Jul 27 13:17:34 rancher-master-1 rke2[2701897]: time="2023-07-27T13:17:34Z" level=error msg="error syncing 'worker-2': handler managed-etcd-controller: Operation cannot be fulfilled on nodes \"worker-2\": StorageError: invalid object, Code: 4, Key: /registry/minions/worker-2, ResourceVersion: 0, AdditionalErrorMsg: Precondition failed: UID in precondition: 1de08688-fea1-4e09-81ad-a928f4bd6e42, UID in object meta: , requeuing"
Jul 27 13:17:56 rancher-master-1 rke2[2701897]: time="2023-07-27T13:17:56Z" level=info msg="error in remotedialer server [400]: websocket: close 1006 (abnormal closure): unexpected EOF"
Jul 27 13:20:03 rancher-master-1 rke2[2701897]: time="2023-07-27T13:20:03Z" level=info msg="certificate CN=system:node:worker-002,O=system:nodes signed by CN=rke2-client-ca@1690356332: notBefore=2023-07-26 07:25:32 +0000 UTC notAfter=2024-07-26 13:20:03 +0000 UTC"
Jul 27 13:20:08 rancher-master-1 rke2[2701897]: time="2023-07-27T13:20:08Z" level=info msg="Handling backend connection request [worker-002]"
Jul 27 13:20:10 rancher-master-1 rke2[2701897]: time="2023-07-27T13:20:10Z" level=error msg="error syncing 'worker-002': handler managed-etcd-controller: Operation cannot be fulfilled on nodes \"worker-002\": StorageError: invalid object, Code: 4, Key: /registry/minions/worker-002, ResourceVersion: 0, AdditionalErrorMsg: Precondition failed: UID in precondition: 44976cfb-a944-4490-9d86-25090d835ce9, UID in object meta: , requeuing"

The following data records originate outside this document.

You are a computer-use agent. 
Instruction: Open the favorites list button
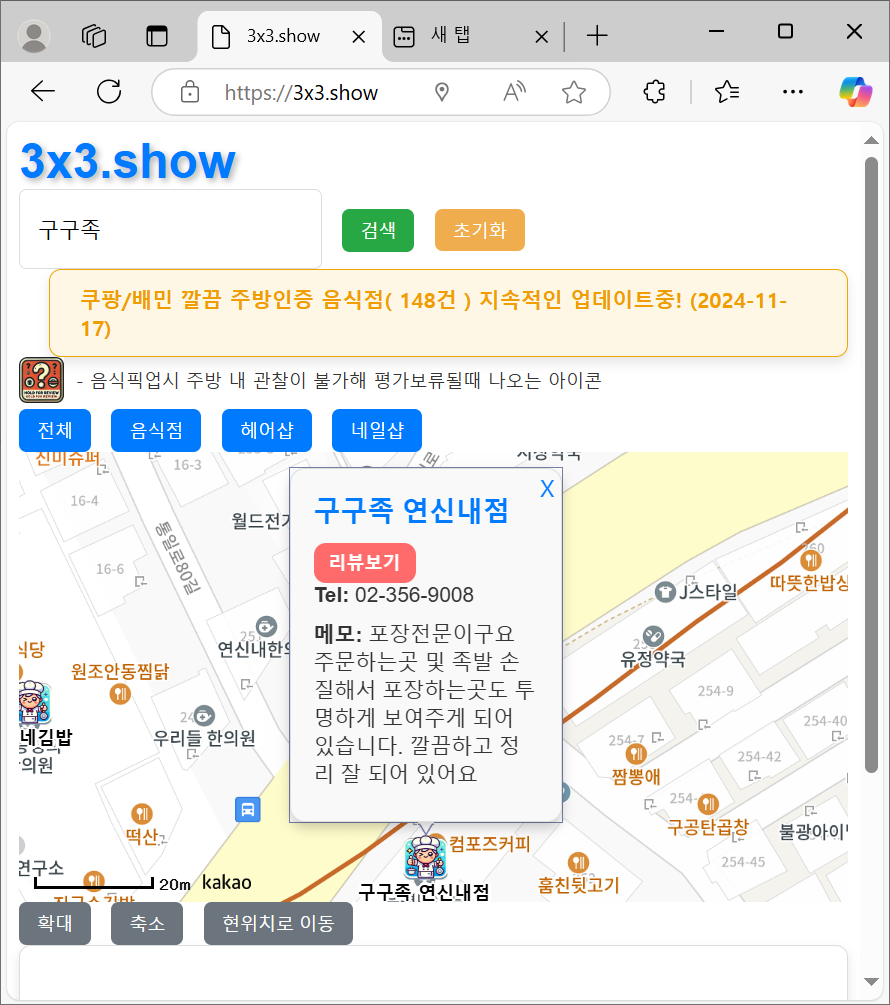[x=727, y=93]
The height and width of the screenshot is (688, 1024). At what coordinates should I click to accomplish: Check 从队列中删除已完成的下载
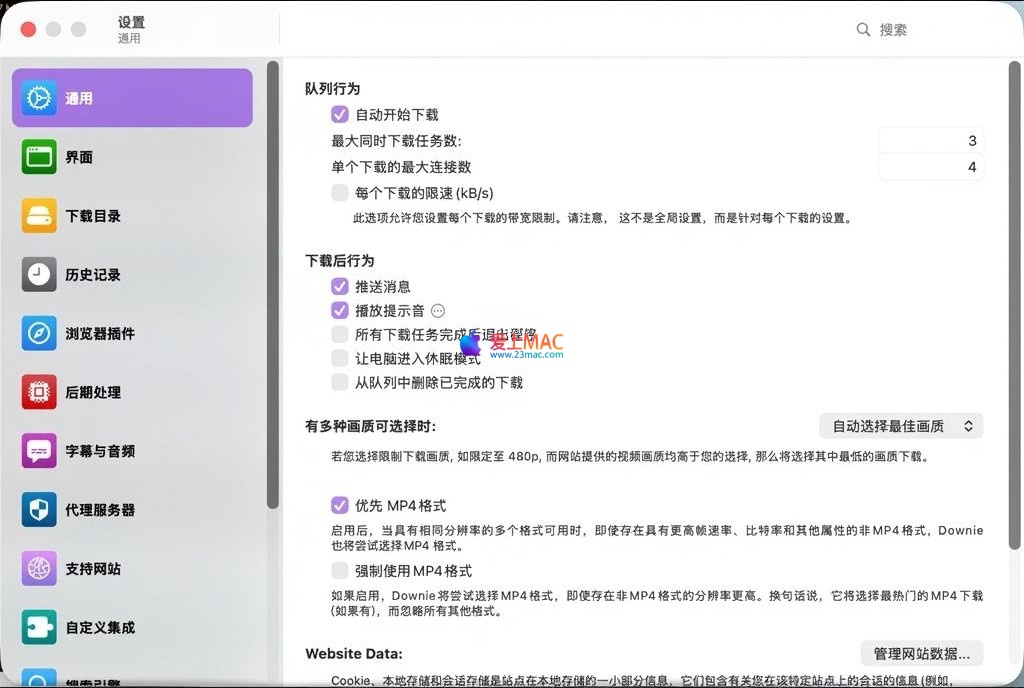340,382
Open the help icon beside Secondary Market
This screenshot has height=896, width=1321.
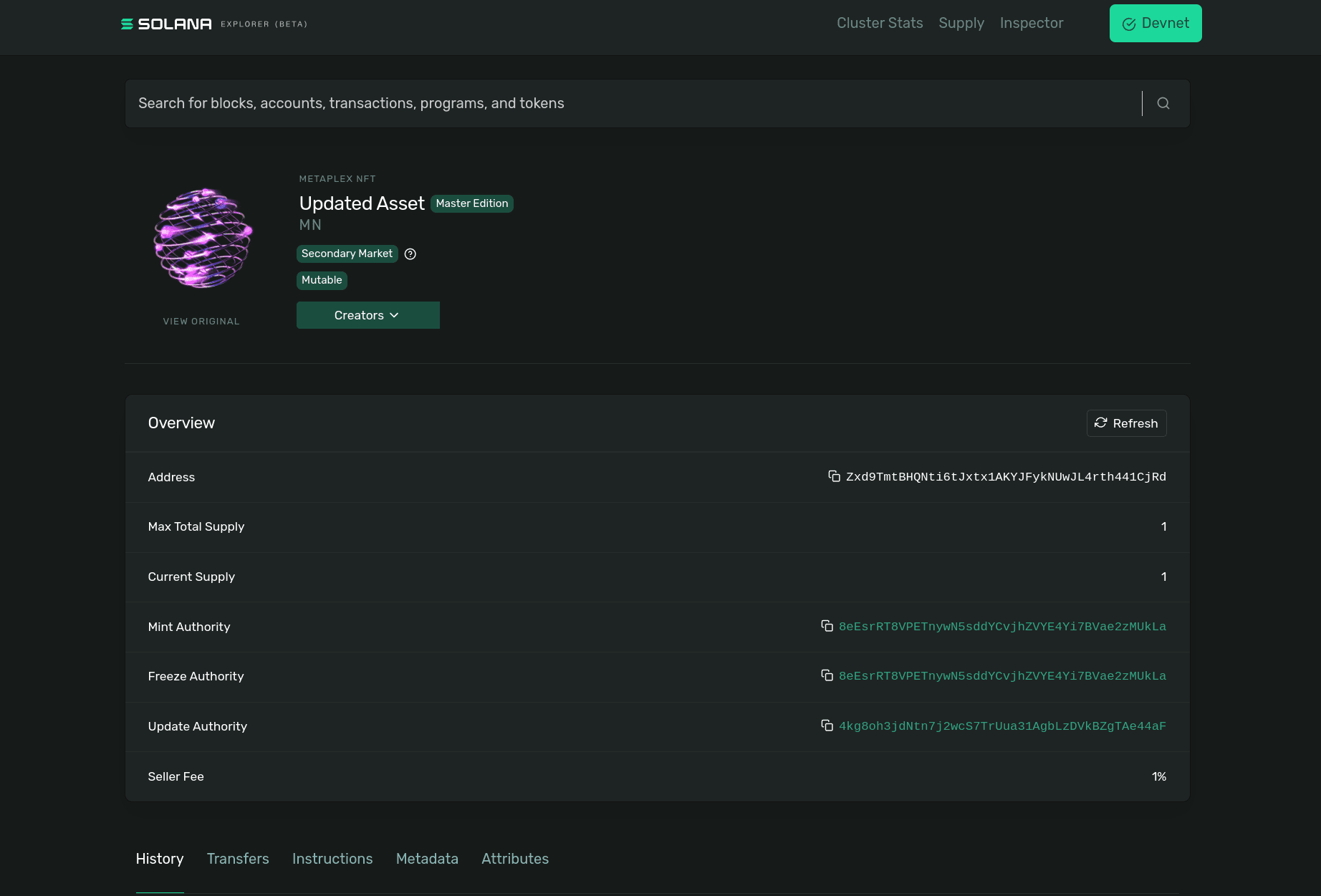point(409,254)
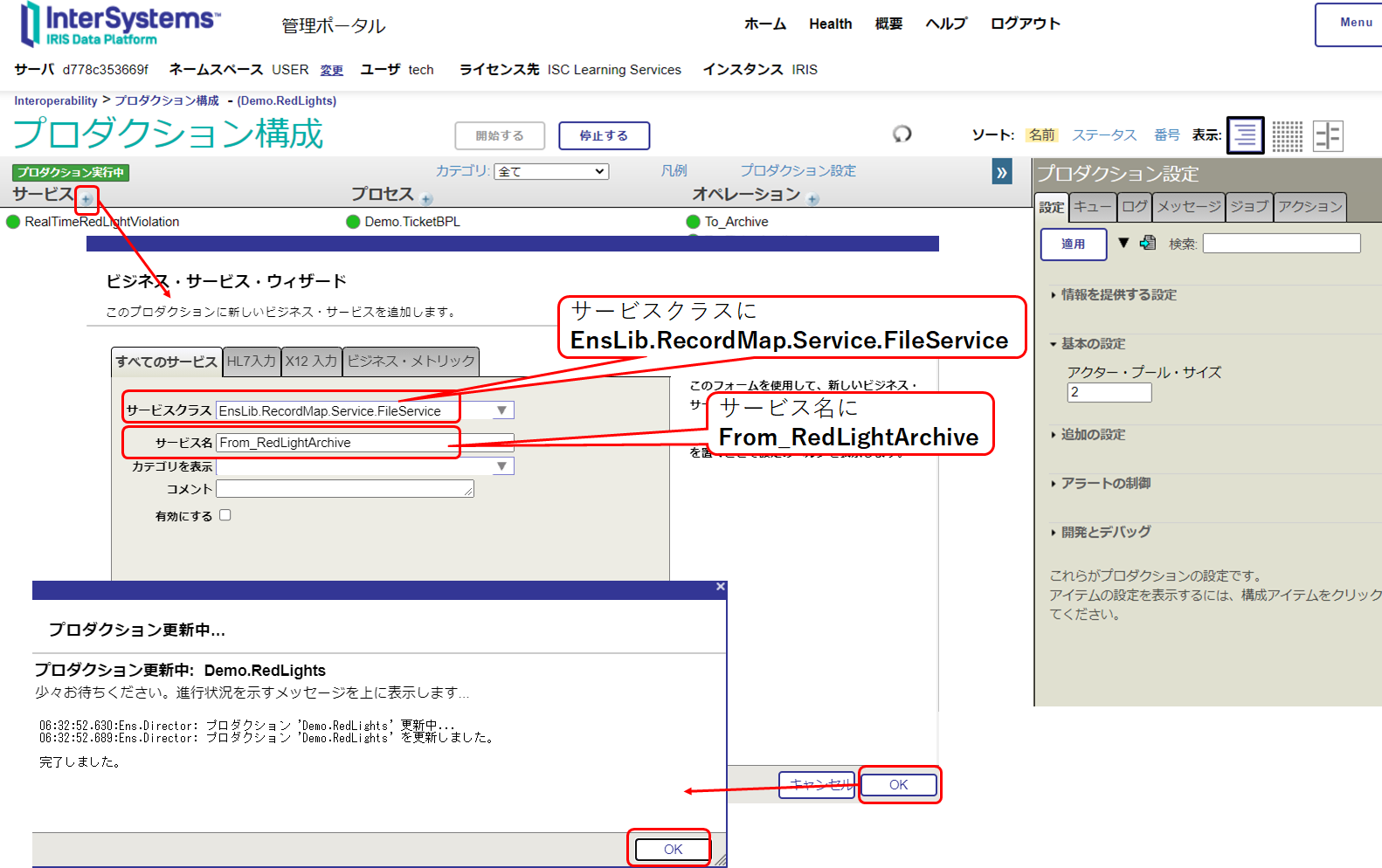Click the 検索 search field
The image size is (1382, 868).
1281,244
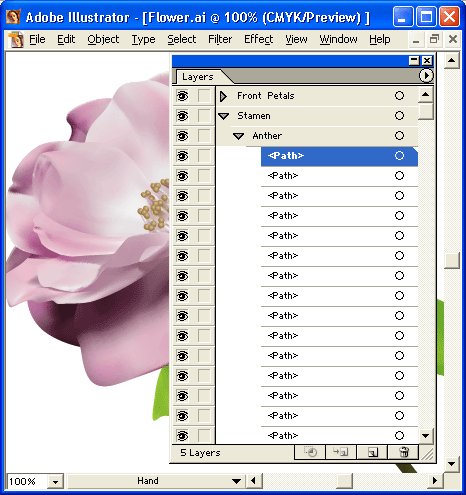Image resolution: width=466 pixels, height=495 pixels.
Task: Click Make/Release Clipping Mask icon
Action: click(310, 452)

My configurations: Example master:

write-kubeconfig-mode: "0644"
tls-san:
  - domain
  - 10.0.0.4
cloud-provider-name: external
node-ip: 10.0.0.4

Example worker:

server: https://domain:9345
token: token
node-ip: 10.0.64.3
node-name: "worker-002"
node-label:
  - "worker=true"
  - "workerid=2"
debug: true

Please help to solve this

Version:

brandond commented 1 year ago

cloud-provider-name: external

nodes \"worker-002\" not found"

What cloud provider have you deployed? The log messages suggest that something - most likely your cloud provider - is deleting the node from the cluster when it goes down for a reboot.

VenusKanami commented 1 year ago

cloud-provider-name: external

nodes \"worker-002\" not found"

What cloud provider have you deployed? The log messages suggest that something - most likely your cloud provider - is deleting the node from the cluster when it goes down for a reboot.

Hi. Thank you for your reply. I am working on this project together with the author of the question. We are using Hetzner dedicated servers, one of them cannot be restored in the cluster as a worker and Hetzner Cloud instances as masters in the cluster. Reinstalling rke2-agent on the problem node and removing the worker secret via kubectl does not help to restore the dedicated node in the cluster. Also, the node does not appear in kubectl get nodes -A

grig0701 commented 1 year ago

cloud-provider-name: external nodes "worker-002" not found"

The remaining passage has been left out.